Los investigadores se centraron en un grupo de bacterias llamado Enterobacteriaceae, que incluye muchos microbios intestinales que pueden causar infecciones graves. Algunos miembros de este grupo han aprendido a desactivar los carbapenemes, una familia de antibióticos de última instancia. El equipo halló una versión hasta ahora desconocida de una enzima de resistencia, denominada OXA-1054, en bacterias recogidas de tuberías de salida hospitalaria, estaciones depuradoras municipales y el cercano río Guadalquivir. Esta enzima pertenece a una línea evolutiva llamada OXA-372, relacionada con pero distinta de la familia OXA-48, más conocida y extendida en hospitales. Mediante el clonaje del nuevo gen en cepas de laboratorio inocuas de Escherichia coli, los científicos demostraron que OXA-1054 puede aumentar de hecho la resistencia a varios fármacos importantes, incluidos los carbapenemes.

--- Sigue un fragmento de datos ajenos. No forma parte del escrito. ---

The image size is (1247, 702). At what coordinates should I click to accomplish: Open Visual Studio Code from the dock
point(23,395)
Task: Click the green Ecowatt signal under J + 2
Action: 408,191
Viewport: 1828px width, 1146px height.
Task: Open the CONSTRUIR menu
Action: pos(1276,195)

Las aguas residuales como crisol de la resistencia

La mayoría de las bacterias portadoras de OXA-1054 se encontraron en aguas residuales sin tratar que entraban a las depuradoras, especialmente en una instalación principal, con algunos aislados en aguas de salida hospitalaria y en el río aguas abajo. El gen apareció en varias especies diferentes, como Citrobacter, Enterobacter y Raoultella, y en muchos clones no relacionados dentro de esas especies. Este patrón sugiere que el gen de resistencia no está confinado a una sola cepa exitosa, sino que se está difundiendo entre bacterias diversas que comparten el mismo entorno acuático. Aunque el tratamiento redujo las bacterias detectables en el efluente tratado, el gen todavía se detectó en el río en distintos momentos, lo que apunta a que las aguas ambientales pueden actuar como reservorio a largo plazo.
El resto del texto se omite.